→ **YOUR TASK**:
Reproduce the passage of the forum thread below from "one time I bought" to "silly little mouse!", word for word.

A man named Homer gave me his bowling ball and also sang me songs of some long ago war for what felt like days

When I woke up my wallet was gone

Eat poo poo Homer

Smugworth
Apr 18, 2003

My mom bought me one of those bad dragon 15" chimera shaped dildos

Jokes on her I use it every day

:evilbuddy:

Stealth Tiger
Nov 14, 2009

one time I bought my dad a DVD set of Arnold Schwarzenegger movies, and he does like those films, but I am the current holder of the set and have been for about a decade now

galagazombie
Oct 31, 2011

A silly little mouse!
This has literally never happened to me or anyone I know so that episode completely bounced off me. Like that’s such an utterly vile a wretched thing to do that it’s a straight up relationship ender. I would legit stop associating with someone who tried to pull that without some massive act of contrition. The fact that the episode treated it like he left the toilet seat up and it was just “Oh you wacky Homer!” just left me flabbergasted.

TIP
Mar 21, 2006

Your move, creep.



galagazombie posted:

This has literally never happened to me or anyone I know so that episode completely bounced off me. Like that’s such an utterly vile a wretched thing to do that it’s a straight up relationship ender. I would legit stop associating with someone who tried to pull that without some massive act of contrition. The fact that the episode treated it like he left the toilet seat up and it was just “Oh you wacky Homer!” just left me flabbergasted.

→ **RECORDED DATA**:
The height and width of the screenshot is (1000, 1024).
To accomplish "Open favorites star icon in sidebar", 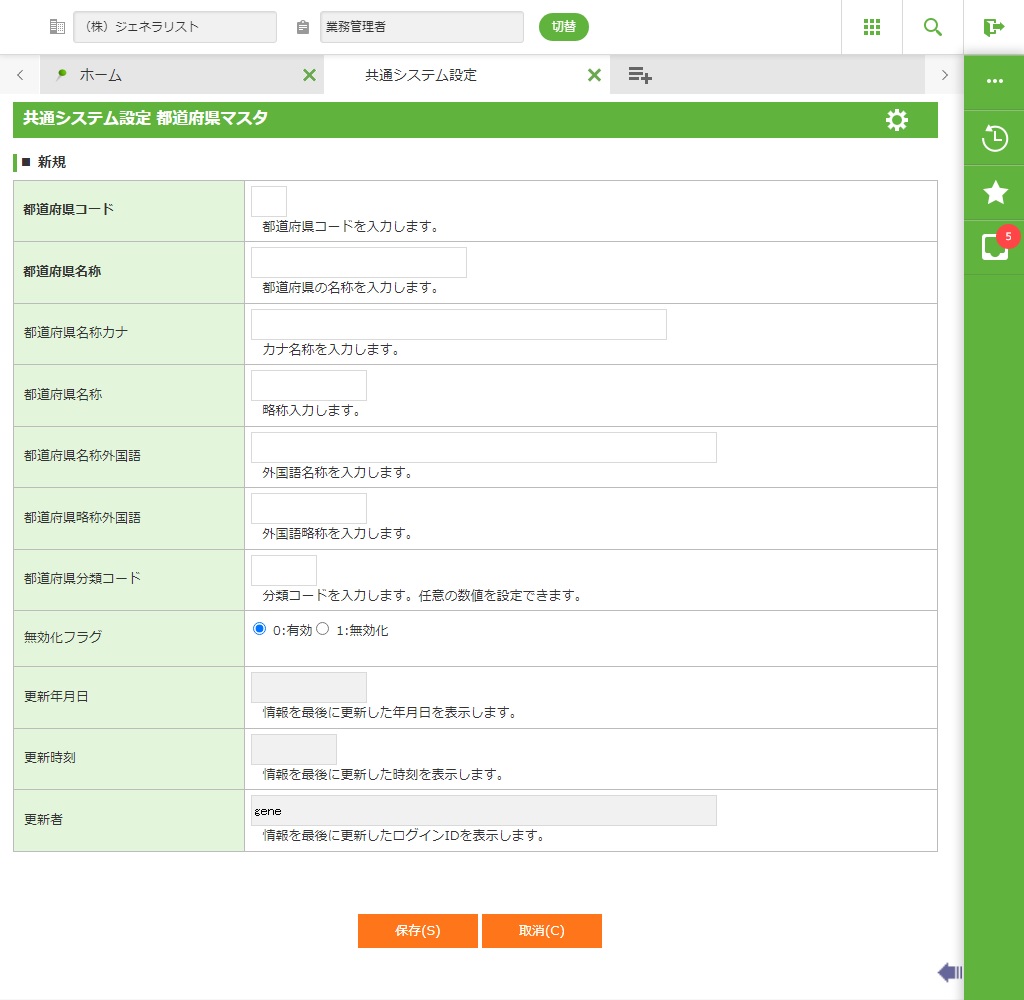I will (995, 193).
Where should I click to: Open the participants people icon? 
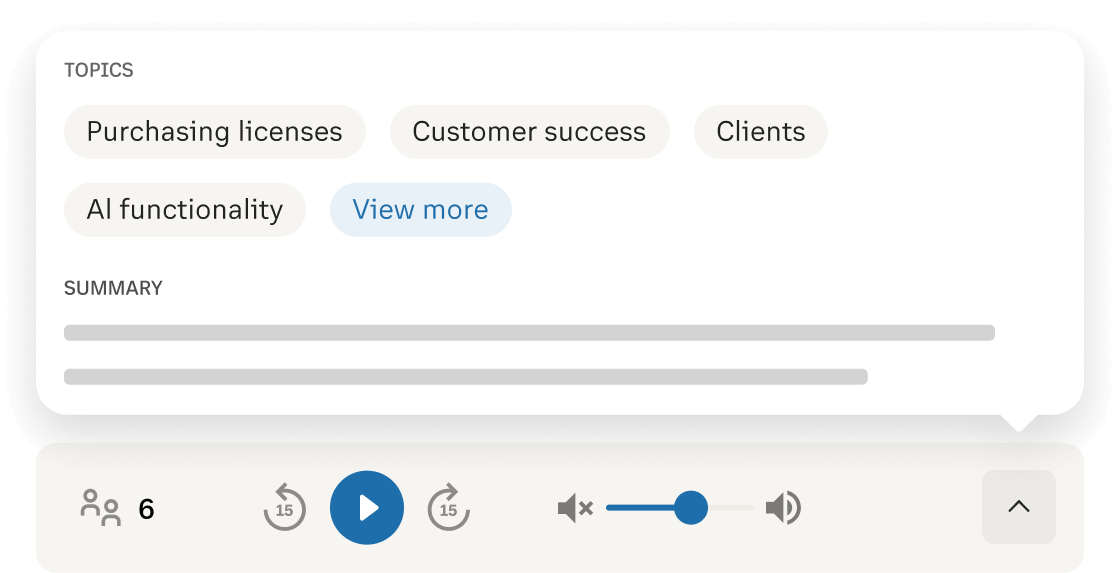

→ **WORKED SOLUTION**:
one time I bought my dad a DVD set of Arnold Schwarzenegger movies, and he does like those films, but I am the current holder of the set and have been for about a decade now

galagazombie
Oct 31, 2011

A silly little mouse!